Wherever I will go in the future, I am sure that I will continue applying the premise of prevailing common solutions that benefit most of us.


  1. Looking ahead, could you provide us with a glimpse of your next adventure after leaving the European Parliament? Do you plan to continue working in areas related to industry, sustainability, or healthcare, or do you have other aspirations and goals in mind? 

My current priority is to complete all the legislation I am involved in during this last year of the legislature. These are important and innovative regulations, such as the European Health Data Space, which must be rigorously approved. So, being completely honest, I am not thinking beyond the next six months.   

It is true that I am not a typical politician unlike others who have been in this field almost their entire lives. I am an engineer with more than twenty years of experience in the private sector, currently under a leave of absence. Whether in the public or private sector, my role will be the same: to give my very best to improve the quality of life for people. 


  1. How do you envision the role of digital health technologies and data sharing in advancing our understanding and treatment of EU patients? Could you share your thoughts on the current policy debates and the impact on these advancements? 

Through the Health Data Space specifically for example Europe is pioneering the revolution in the health sector. We need to harness the potential of health technologies and data sharing. With this exciting new tool, first of its kind, European patients will be able to move freely across Europe’s borders and carry their electronic health records with them. 

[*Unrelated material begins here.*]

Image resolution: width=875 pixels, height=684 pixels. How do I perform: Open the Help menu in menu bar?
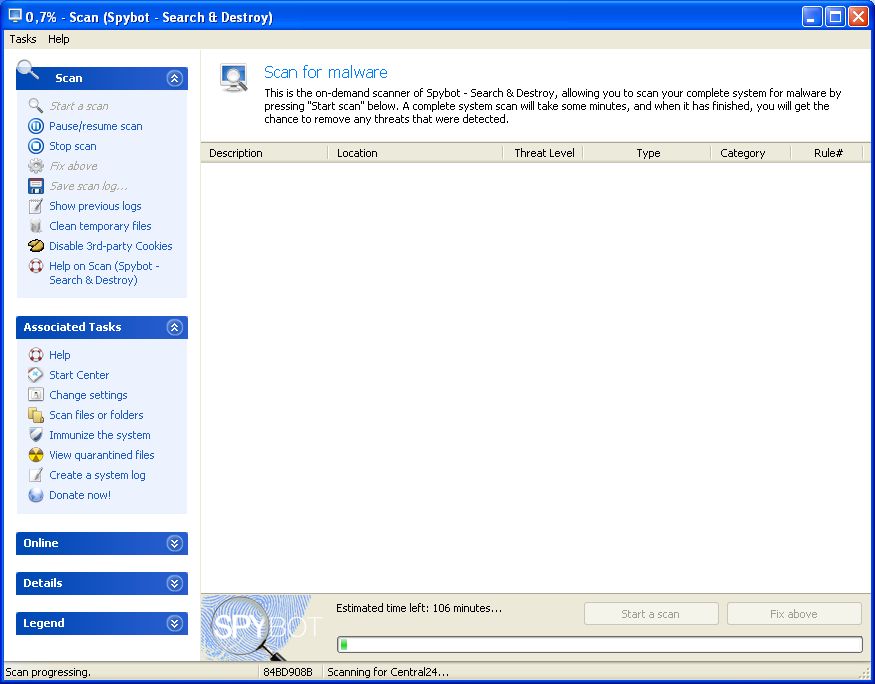click(x=59, y=39)
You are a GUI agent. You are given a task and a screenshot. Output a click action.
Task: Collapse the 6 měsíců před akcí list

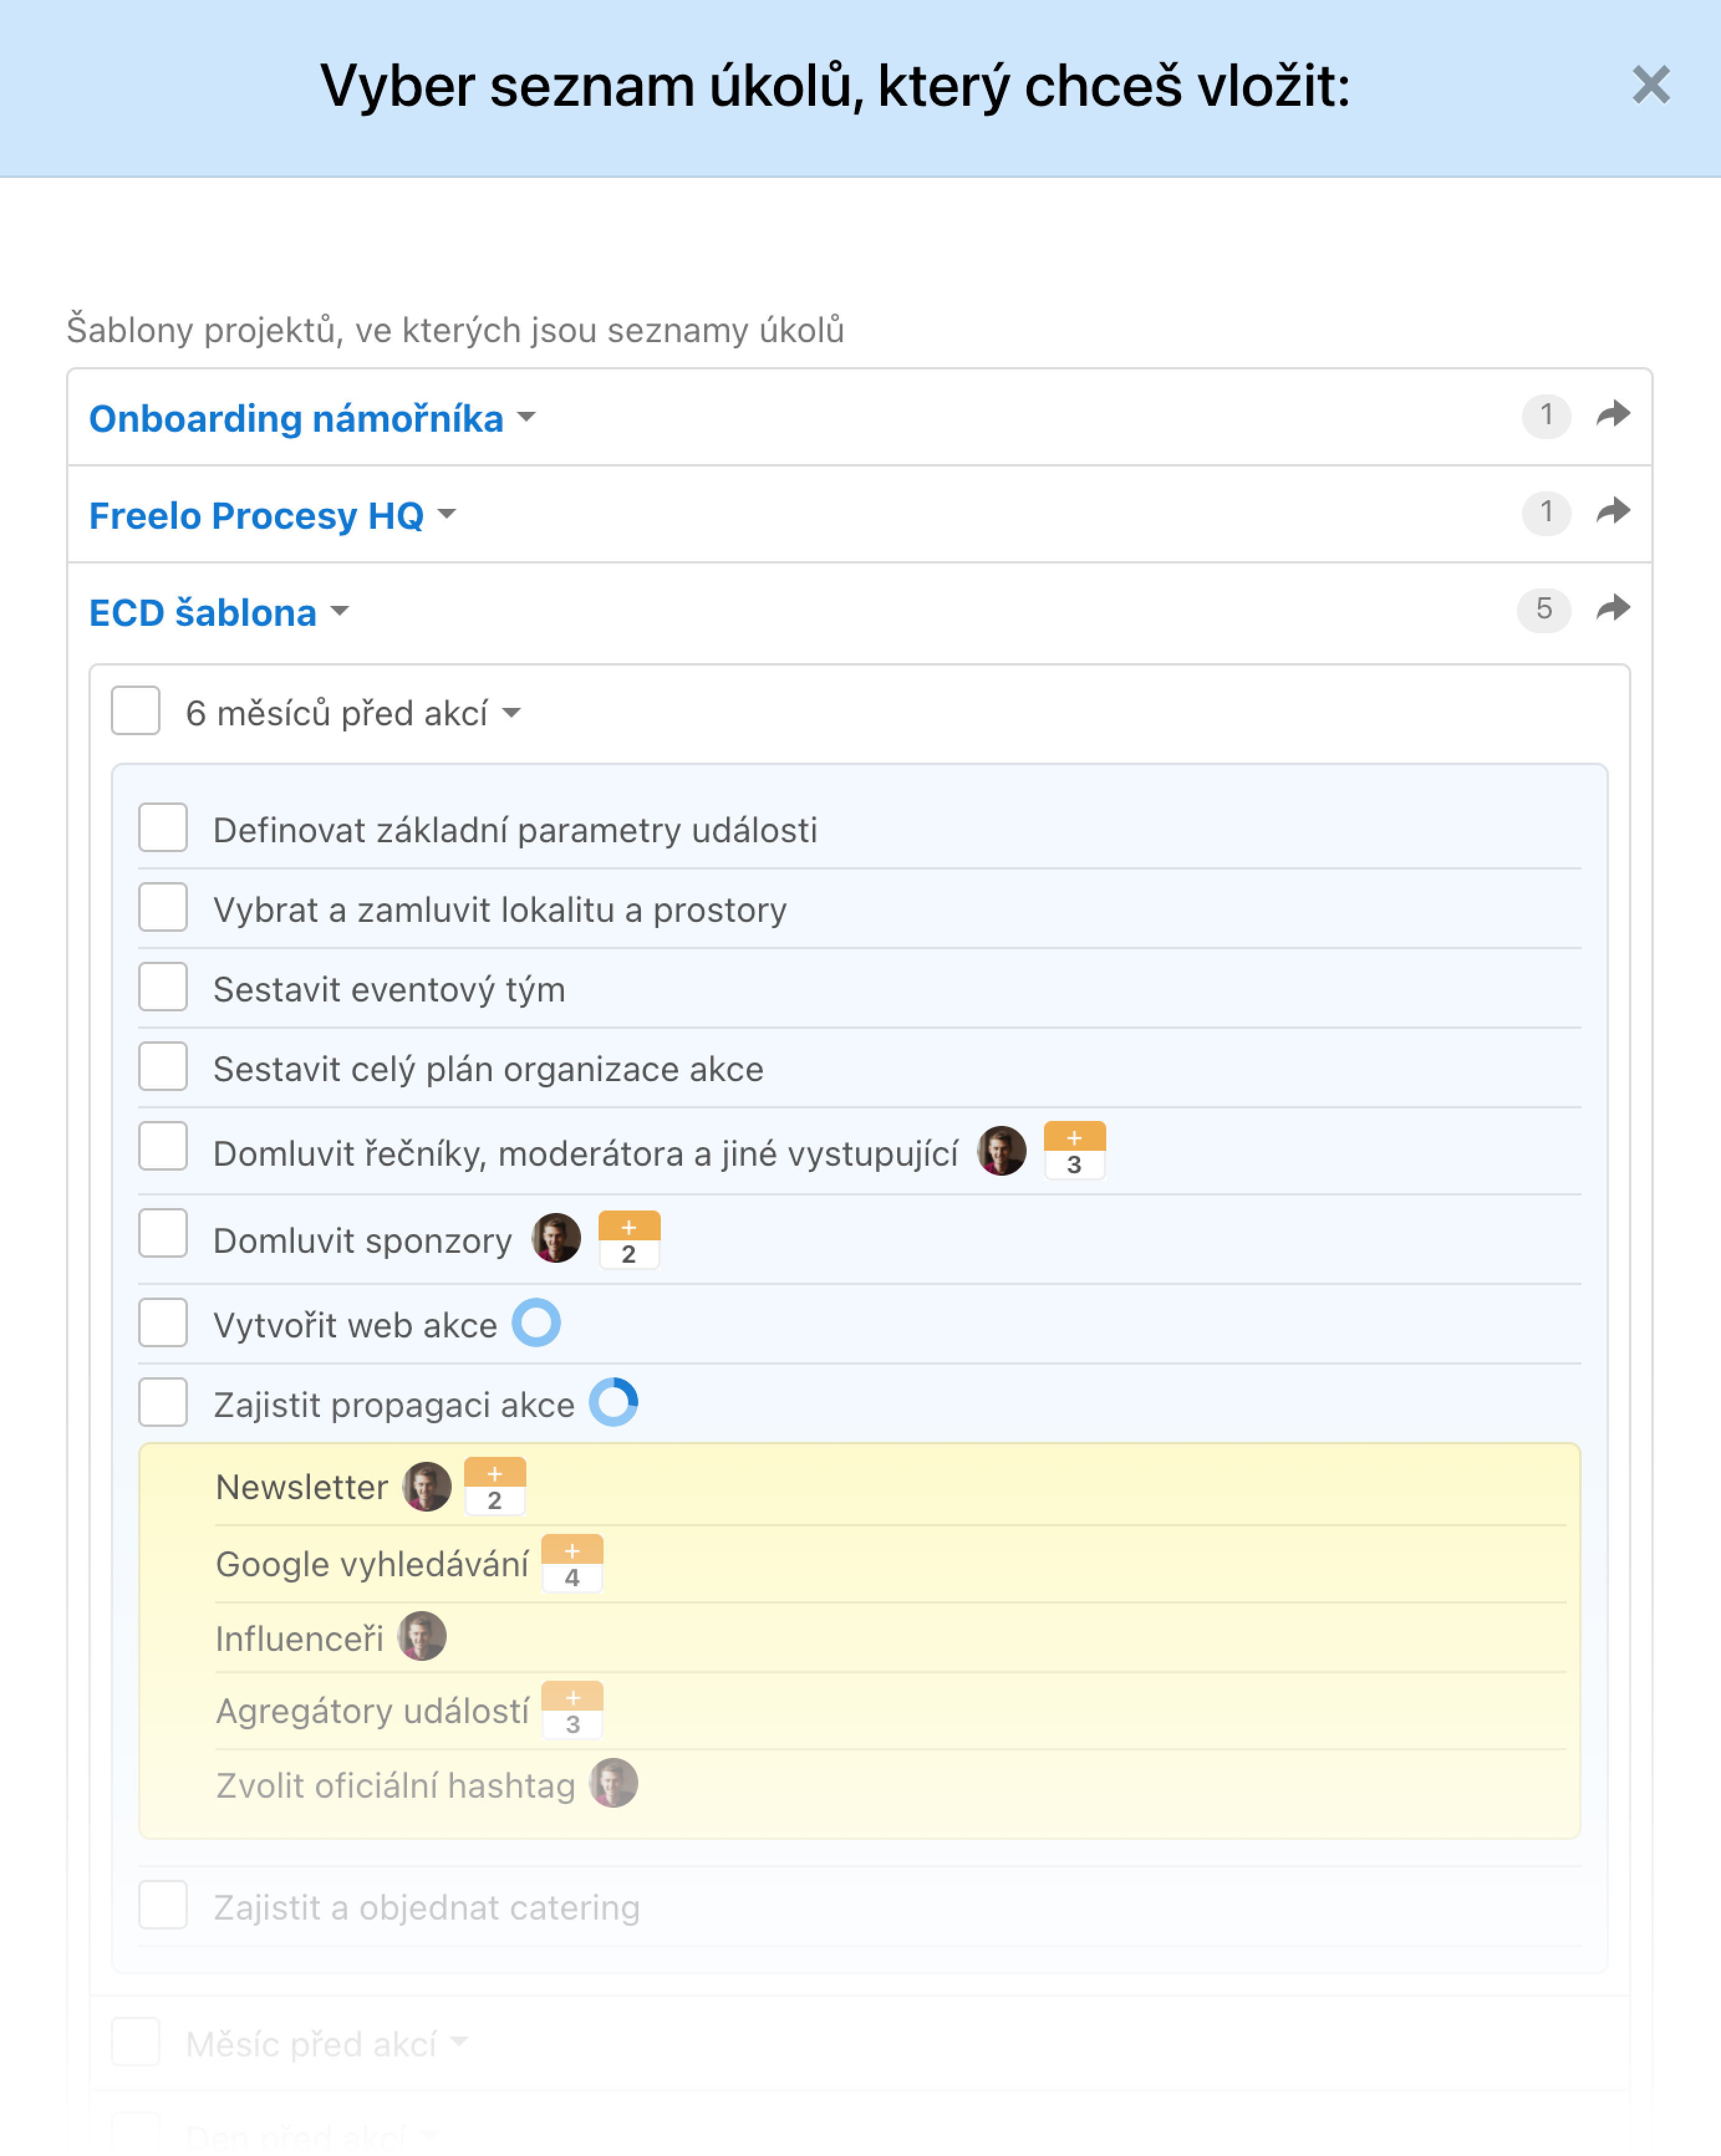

They will have full control over access and privacy. Only the health professionals allowed by the patient will be able to see the information and they will only have access to what the patients allows them to.  

We need to move forward with technological advancements and make them useful to our citizens and patients. The potential of data is enormous.  

Science's effectiveness depends on the quality of its data, particularly for research and innovation. Both directly and indirectly, patients stand to gain. With their permission, European health data can be used for specific research and innovation, providing a substantial amount of data crucial for progress in treating rare diseases. This facilitates the development of new therapies and treatments and allows health authorities to effectively oversee, forecast, and mitigate public health crises. 

For research access to this data, a health data permit must be obtained from the appropriate national Health Data Access Body. The issuance of these permits hinges on stringent criteria regarding the data's use and its anonymisation. These decisions are made by independent experts in technical and ethical fields. The governance framework overseeing this process is intentionally transparent and designed to avoid any conflicts of interest. 

In general, I think we need to embrace innovation and guarantee that Europe remains competitive and cutting edge; an attractive place to invest in new technologies without compromising on privacy and the highest standard for all our patients and citizens.  



Drawing on our insightful discussion with MEP Susana Solis Perez, it's clear that the road ahead is both challenging and full of potential. MEP Perez's emphasis on the urgent need to approve the European Health Data Space and other pivotal legislation underlines her commitment to harnessing high-quality data for the advancement of science, research, and innovation.  

We extend our thanks to MEP Perez for sharing her valuable perspectives and for her unwavering dedication to these vital sectors. As we continue to navigate the complexities of these fields, these insights will undoubtedly resonate and guide us towards a healthier, more sustainable future for all.